▶ [Provided information]
┄┄┄┄┄┄┄┄┄┄

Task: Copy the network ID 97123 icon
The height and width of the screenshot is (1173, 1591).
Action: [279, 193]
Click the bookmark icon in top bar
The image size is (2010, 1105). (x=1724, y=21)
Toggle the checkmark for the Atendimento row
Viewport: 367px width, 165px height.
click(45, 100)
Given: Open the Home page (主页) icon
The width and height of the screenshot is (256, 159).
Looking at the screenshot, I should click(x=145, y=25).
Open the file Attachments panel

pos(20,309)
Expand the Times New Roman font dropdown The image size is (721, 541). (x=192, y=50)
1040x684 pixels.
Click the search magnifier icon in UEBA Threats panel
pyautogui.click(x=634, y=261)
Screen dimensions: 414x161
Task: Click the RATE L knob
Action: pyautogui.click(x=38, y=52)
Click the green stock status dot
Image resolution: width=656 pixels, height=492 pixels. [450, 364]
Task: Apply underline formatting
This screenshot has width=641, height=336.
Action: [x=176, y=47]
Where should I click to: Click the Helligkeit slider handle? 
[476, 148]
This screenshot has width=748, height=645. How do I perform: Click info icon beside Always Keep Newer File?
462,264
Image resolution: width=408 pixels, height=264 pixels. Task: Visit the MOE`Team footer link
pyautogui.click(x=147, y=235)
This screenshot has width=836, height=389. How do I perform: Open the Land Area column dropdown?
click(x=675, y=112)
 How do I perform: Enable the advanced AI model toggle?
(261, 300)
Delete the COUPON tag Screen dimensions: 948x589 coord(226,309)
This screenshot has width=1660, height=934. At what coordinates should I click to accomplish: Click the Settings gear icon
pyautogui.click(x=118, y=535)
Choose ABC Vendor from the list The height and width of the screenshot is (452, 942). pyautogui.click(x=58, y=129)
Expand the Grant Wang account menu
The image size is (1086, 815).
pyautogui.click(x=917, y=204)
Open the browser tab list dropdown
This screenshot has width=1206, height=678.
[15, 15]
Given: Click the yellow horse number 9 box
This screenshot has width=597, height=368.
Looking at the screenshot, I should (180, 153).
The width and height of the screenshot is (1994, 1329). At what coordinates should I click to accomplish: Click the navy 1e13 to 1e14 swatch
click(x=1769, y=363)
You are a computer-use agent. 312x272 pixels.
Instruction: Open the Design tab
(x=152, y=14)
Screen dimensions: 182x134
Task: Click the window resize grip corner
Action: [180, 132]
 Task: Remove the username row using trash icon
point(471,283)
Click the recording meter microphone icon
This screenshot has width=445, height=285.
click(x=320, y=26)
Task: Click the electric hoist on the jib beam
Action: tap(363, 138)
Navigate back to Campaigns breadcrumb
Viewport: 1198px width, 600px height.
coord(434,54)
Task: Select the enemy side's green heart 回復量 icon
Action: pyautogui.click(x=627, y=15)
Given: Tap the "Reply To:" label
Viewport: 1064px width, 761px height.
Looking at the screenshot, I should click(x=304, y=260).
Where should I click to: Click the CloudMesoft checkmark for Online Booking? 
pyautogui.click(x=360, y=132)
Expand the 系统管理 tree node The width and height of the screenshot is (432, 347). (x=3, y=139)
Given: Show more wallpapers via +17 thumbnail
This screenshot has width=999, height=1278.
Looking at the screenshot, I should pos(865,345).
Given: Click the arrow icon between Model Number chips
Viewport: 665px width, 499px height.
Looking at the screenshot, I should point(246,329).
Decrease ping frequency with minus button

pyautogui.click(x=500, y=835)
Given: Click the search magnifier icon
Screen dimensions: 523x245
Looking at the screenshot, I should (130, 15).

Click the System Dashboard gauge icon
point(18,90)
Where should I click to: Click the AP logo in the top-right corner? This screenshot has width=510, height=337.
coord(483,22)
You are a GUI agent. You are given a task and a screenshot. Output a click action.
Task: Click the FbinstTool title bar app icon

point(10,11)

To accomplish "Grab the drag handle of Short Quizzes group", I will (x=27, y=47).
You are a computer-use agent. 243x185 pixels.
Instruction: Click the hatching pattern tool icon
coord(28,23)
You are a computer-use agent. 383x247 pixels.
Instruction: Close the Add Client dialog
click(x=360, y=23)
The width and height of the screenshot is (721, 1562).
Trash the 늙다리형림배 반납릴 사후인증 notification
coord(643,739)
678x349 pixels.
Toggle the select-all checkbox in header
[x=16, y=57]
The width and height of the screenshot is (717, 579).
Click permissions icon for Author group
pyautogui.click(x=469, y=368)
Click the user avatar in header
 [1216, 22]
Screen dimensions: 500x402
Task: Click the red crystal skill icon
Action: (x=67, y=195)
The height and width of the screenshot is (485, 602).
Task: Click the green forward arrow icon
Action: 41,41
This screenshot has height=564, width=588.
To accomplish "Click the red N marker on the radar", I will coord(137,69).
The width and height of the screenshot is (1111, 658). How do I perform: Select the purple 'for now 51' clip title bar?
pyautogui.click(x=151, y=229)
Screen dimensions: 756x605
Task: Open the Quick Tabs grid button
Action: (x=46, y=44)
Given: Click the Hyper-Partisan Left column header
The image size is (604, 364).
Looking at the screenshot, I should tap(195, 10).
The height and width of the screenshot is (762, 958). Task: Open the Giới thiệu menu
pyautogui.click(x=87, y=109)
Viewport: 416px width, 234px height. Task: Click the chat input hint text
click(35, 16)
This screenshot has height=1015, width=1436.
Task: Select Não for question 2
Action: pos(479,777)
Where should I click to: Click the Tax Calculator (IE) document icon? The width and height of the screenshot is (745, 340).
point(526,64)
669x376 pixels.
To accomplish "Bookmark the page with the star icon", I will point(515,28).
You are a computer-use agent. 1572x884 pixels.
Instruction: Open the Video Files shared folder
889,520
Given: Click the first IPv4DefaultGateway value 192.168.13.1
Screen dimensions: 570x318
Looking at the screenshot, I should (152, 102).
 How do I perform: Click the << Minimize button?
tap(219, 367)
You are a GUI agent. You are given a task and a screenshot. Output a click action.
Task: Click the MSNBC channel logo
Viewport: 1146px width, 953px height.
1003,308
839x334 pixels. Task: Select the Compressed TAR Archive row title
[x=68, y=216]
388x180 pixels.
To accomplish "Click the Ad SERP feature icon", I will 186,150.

┄┄┄┄┄┄┄┄┄┄

▶ [Problem details] Convert all of the records above into a numbered list, leaving out any blank lines.

▶ [Solution to this task]
1. Task: Copy the network ID 97123 icon
2. The height and width of the screenshot is (1173, 1591).
3. Action: [279, 193]
4. Click the bookmark icon in top bar
5. The image size is (2010, 1105). (x=1724, y=21)
6. Toggle the checkmark for the Atendimento row
7. Viewport: 367px width, 165px height.
8. click(45, 100)
9. Given: Open the Home page (主页) icon
10. The width and height of the screenshot is (256, 159).
11. Looking at the screenshot, I should click(x=145, y=25).
12. Open the file Attachments panel
13. pos(20,309)
14. Expand the Times New Roman font dropdown The image size is (721, 541). (x=192, y=50)
15. 1040x684 pixels.
16. Click the search magnifier icon in UEBA Threats panel
17. pyautogui.click(x=634, y=261)
18. Screen dimensions: 414x161
19. Task: Click the RATE L knob
20. Action: pyautogui.click(x=38, y=52)
21. Click the green stock status dot
22. Image resolution: width=656 pixels, height=492 pixels. [450, 364]
23. Task: Apply underline formatting
24. This screenshot has width=641, height=336.
25. Action: [x=176, y=47]
26. Where should I click to: Click the Helligkeit slider handle? 
27. [476, 148]
28. This screenshot has width=748, height=645. How do I perform: Click info icon beside Always Keep Newer File?
29. 462,264
30. Image resolution: width=408 pixels, height=264 pixels. Task: Visit the MOE`Team footer link
31. pyautogui.click(x=147, y=235)
32. This screenshot has width=836, height=389. How do I perform: Open the Land Area column dropdown?
33. click(x=675, y=112)
34.  How do I perform: Enable the advanced AI model toggle?
35. (261, 300)
36. Delete the COUPON tag Screen dimensions: 948x589 coord(226,309)
37. This screenshot has width=1660, height=934. At what coordinates should I click to accomplish: Click the Settings gear icon
38. pyautogui.click(x=118, y=535)
39. Choose ABC Vendor from the list The height and width of the screenshot is (452, 942). pyautogui.click(x=58, y=129)
40. Expand the Grant Wang account menu
41. The image size is (1086, 815).
42. pyautogui.click(x=917, y=204)
43. Open the browser tab list dropdown
44. This screenshot has width=1206, height=678.
45. [15, 15]
46. Given: Click the yellow horse number 9 box
47. This screenshot has width=597, height=368.
48. Looking at the screenshot, I should (180, 153).
49. The width and height of the screenshot is (1994, 1329). At what coordinates should I click to accomplish: Click the navy 1e13 to 1e14 swatch
50. click(x=1769, y=363)
51. You are a computer-use agent. 312x272 pixels.
52. Instruction: Open the Design tab
53. (x=152, y=14)
54. Screen dimensions: 182x134
55. Task: Click the window resize grip corner
56. Action: [180, 132]
57.  Task: Remove the username row using trash icon
58. point(471,283)
59. Click the recording meter microphone icon
60. This screenshot has width=445, height=285.
61. click(x=320, y=26)
62. Task: Click the electric hoist on the jib beam
63. Action: tap(363, 138)
64. Navigate back to Campaigns breadcrumb
65. Viewport: 1198px width, 600px height.
66. coord(434,54)
67. Task: Select the enemy side's green heart 回復量 icon
68. Action: pyautogui.click(x=627, y=15)
69. Given: Tap the "Reply To:" label
70. Viewport: 1064px width, 761px height.
71. Looking at the screenshot, I should click(x=304, y=260).
72. Where should I click to: Click the CloudMesoft checkmark for Online Booking? 
73. pyautogui.click(x=360, y=132)
74. Expand the 系统管理 tree node The width and height of the screenshot is (432, 347). (x=3, y=139)
75. Given: Show more wallpapers via +17 thumbnail
76. This screenshot has width=999, height=1278.
77. Looking at the screenshot, I should pos(865,345).
78. Given: Click the arrow icon between Model Number chips
79. Viewport: 665px width, 499px height.
80. Looking at the screenshot, I should point(246,329).
81. Decrease ping frequency with minus button
82. pyautogui.click(x=500, y=835)
83. Given: Click the search magnifier icon
84. Screen dimensions: 523x245
85. Looking at the screenshot, I should (130, 15).
86. Click the System Dashboard gauge icon
87. point(18,90)
88. Where should I click to: Click the AP logo in the top-right corner? This screenshot has width=510, height=337.
89. coord(483,22)
90. You are a GUI agent. You are given a task and a screenshot. Output a click action.
91. Task: Click the FbinstTool title bar app icon
92. point(10,11)
93. To accomplish "Grab the drag handle of Short Quizzes group", I will (x=27, y=47).
94. You are a computer-use agent. 243x185 pixels.
95. Instruction: Click the hatching pattern tool icon
96. coord(28,23)
97. You are a computer-use agent. 383x247 pixels.
98. Instruction: Close the Add Client dialog
99. click(x=360, y=23)
100. The width and height of the screenshot is (721, 1562).
101. Trash the 늙다리형림배 반납릴 사후인증 notification
102. coord(643,739)
103. 678x349 pixels.
104. Toggle the select-all checkbox in header
105. [x=16, y=57]
106. The width and height of the screenshot is (717, 579).
107. Click permissions icon for Author group
108. pyautogui.click(x=469, y=368)
109. Click the user avatar in header
110.  [1216, 22]
111. Screen dimensions: 500x402
112. Task: Click the red crystal skill icon
113. Action: (x=67, y=195)
114. The height and width of the screenshot is (485, 602).
115. Task: Click the green forward arrow icon
116. Action: 41,41
117. This screenshot has height=564, width=588.
118. To accomplish "Click the red N marker on the radar", I will coord(137,69).
119. The width and height of the screenshot is (1111, 658). How do I perform: Select the purple 'for now 51' clip title bar?
120. pyautogui.click(x=151, y=229)
121. Screen dimensions: 756x605
122. Task: Open the Quick Tabs grid button
123. Action: (x=46, y=44)
124. Given: Click the Hyper-Partisan Left column header
125. The image size is (604, 364).
126. Looking at the screenshot, I should tap(195, 10).
127. The height and width of the screenshot is (762, 958). Task: Open the Giới thiệu menu
128. pyautogui.click(x=87, y=109)
129. Viewport: 416px width, 234px height. Task: Click the chat input hint text
130. click(35, 16)
131. This screenshot has height=1015, width=1436.
132. Task: Select Não for question 2
133. Action: pos(479,777)
134. Where should I click to: Click the Tax Calculator (IE) document icon? The width and height of the screenshot is (745, 340).
135. point(526,64)
136. 669x376 pixels.
137. To accomplish "Bookmark the page with the star icon", I will point(515,28).
138. You are a computer-use agent. 1572x884 pixels.
139. Instruction: Open the Video Files shared folder
140. 889,520
141. Given: Click the first IPv4DefaultGateway value 192.168.13.1
142. Screen dimensions: 570x318
143. Looking at the screenshot, I should (152, 102).
144.  How do I perform: Click the << Minimize button?
145. tap(219, 367)
146. You are a GUI agent. You are given a task and a screenshot. Output a click action.
147. Task: Click the MSNBC channel logo
148. Viewport: 1146px width, 953px height.
149. 1003,308
150. 839x334 pixels. Task: Select the Compressed TAR Archive row title
151. [x=68, y=216]
152. 388x180 pixels.
153. To accomplish "Click the Ad SERP feature icon", I will 186,150.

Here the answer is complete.